Sea turtles in Melaka are Losing out to Hotels, Condominiums and Malls

Sea turtles in Melaka are Losing out to Hotels, Condominiums and Malls

A newly hatched sea turtle makes its way to the sea. Photo Credit: YouTube

Sea turtles in Melaka are losing out to a usual suspect: relentless coastal land reclamation. Sandy dunes and beaches are being bulldozed and razed to make way for new luxury hotels, upscale condominiums and flashy beachside shopping malls, leaving turtles with precious little space in which to lay their eggs.

“Over the past 20 years, reclamation has gobbled up swaths of ocean along Malaysia’s western coast, creating a man-made landscape of homes, offices, deep sea ports and cruise ship terminals,” explains the online conservationist journal Mongabay. “The state of Melaka, with its historic city overlooking the Strait of Malacca, began reclamation in 1974, but the process has gathered pace over the past two decades and a slew of recent projects have deepened concern about the environmental cost.”

That cost has been considerable for the area’s turtles. The number of turtle landings has declined from 481 in 2013 to just 367 landings this year. Last year the number of landings stood at 418 and the year before it was 436. In Pulau Upeh, a island, popular with tourists, which was once the largest nesting ground for hawksbill turtles in Peninsular Malaysia, the number of turtle landings has dropped from 111 in 2011 to a mere 13 so far this year. This drastic drop has alarmed conservationists.

In addition to shrinking beaches gobbled up by development, light pollution and nighttime noise have been two other factors that have forced the placid reptiles to stay away from long stretches of beach.
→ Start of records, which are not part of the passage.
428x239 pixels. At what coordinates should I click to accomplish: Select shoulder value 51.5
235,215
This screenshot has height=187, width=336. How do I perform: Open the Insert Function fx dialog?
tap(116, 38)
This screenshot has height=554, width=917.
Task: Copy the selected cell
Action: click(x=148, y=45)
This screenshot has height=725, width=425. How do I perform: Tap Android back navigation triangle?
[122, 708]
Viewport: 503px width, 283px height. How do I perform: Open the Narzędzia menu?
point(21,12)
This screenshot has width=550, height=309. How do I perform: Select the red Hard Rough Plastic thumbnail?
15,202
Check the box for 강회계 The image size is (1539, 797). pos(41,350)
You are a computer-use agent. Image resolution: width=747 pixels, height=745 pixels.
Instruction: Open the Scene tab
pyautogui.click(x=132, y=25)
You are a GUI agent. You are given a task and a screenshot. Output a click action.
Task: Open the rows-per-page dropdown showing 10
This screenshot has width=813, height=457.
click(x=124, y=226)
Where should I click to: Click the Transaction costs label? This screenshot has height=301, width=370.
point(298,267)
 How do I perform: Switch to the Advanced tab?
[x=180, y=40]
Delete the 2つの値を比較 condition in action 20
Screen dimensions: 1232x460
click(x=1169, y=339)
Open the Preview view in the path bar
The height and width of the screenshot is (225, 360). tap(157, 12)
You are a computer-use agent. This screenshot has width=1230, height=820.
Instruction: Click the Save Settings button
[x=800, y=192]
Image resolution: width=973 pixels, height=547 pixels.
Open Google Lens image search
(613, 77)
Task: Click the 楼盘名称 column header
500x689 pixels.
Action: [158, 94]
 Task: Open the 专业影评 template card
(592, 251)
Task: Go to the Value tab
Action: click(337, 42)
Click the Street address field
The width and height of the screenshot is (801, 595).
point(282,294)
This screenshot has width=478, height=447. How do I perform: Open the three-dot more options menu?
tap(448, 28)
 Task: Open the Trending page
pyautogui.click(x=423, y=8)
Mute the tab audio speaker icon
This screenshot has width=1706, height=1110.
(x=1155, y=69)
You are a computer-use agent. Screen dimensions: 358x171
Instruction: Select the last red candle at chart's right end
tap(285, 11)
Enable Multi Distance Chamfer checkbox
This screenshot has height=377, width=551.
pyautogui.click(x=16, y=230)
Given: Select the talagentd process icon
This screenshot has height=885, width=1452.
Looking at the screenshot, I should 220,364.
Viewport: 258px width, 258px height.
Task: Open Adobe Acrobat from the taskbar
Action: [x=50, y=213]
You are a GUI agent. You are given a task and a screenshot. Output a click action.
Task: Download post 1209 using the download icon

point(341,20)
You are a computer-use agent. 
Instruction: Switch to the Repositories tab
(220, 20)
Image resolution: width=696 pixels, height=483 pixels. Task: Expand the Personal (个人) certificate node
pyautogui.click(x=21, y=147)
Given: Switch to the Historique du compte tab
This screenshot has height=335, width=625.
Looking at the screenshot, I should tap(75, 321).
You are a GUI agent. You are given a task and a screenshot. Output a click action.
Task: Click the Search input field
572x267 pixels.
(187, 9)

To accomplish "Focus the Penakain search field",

In an effort to reverse the trend, the state’s government is planning to set up a turtle sanctuary along an 800m beach between Padang Kemunting and Air Hitam Darat and forbid all night activities in the area that has been frequented by sea turtles.

Several conservationist groups have been running grassroots initiatives in Melaka and elsewhere across Malaysia to protect hatching sites from poachers and to help hatch eggs artificially. Several of these projects have been successful in keeping local sea turtle populations steady in their numbers. However, the threat of coastal development and other harmful activities continue to take their toll on beleaguered sea turtles.

“Much of the coastline in Melaka has (already) been transformed into an urban landscape with more beaches becoming unsuitable for nesting,” Lau Min Min, head of WWF-Malaysia’s Melaka hawksbill turtle conservation project, told Mongabay. “Protecting the remaining prime nesting beaches is urgent and vital.”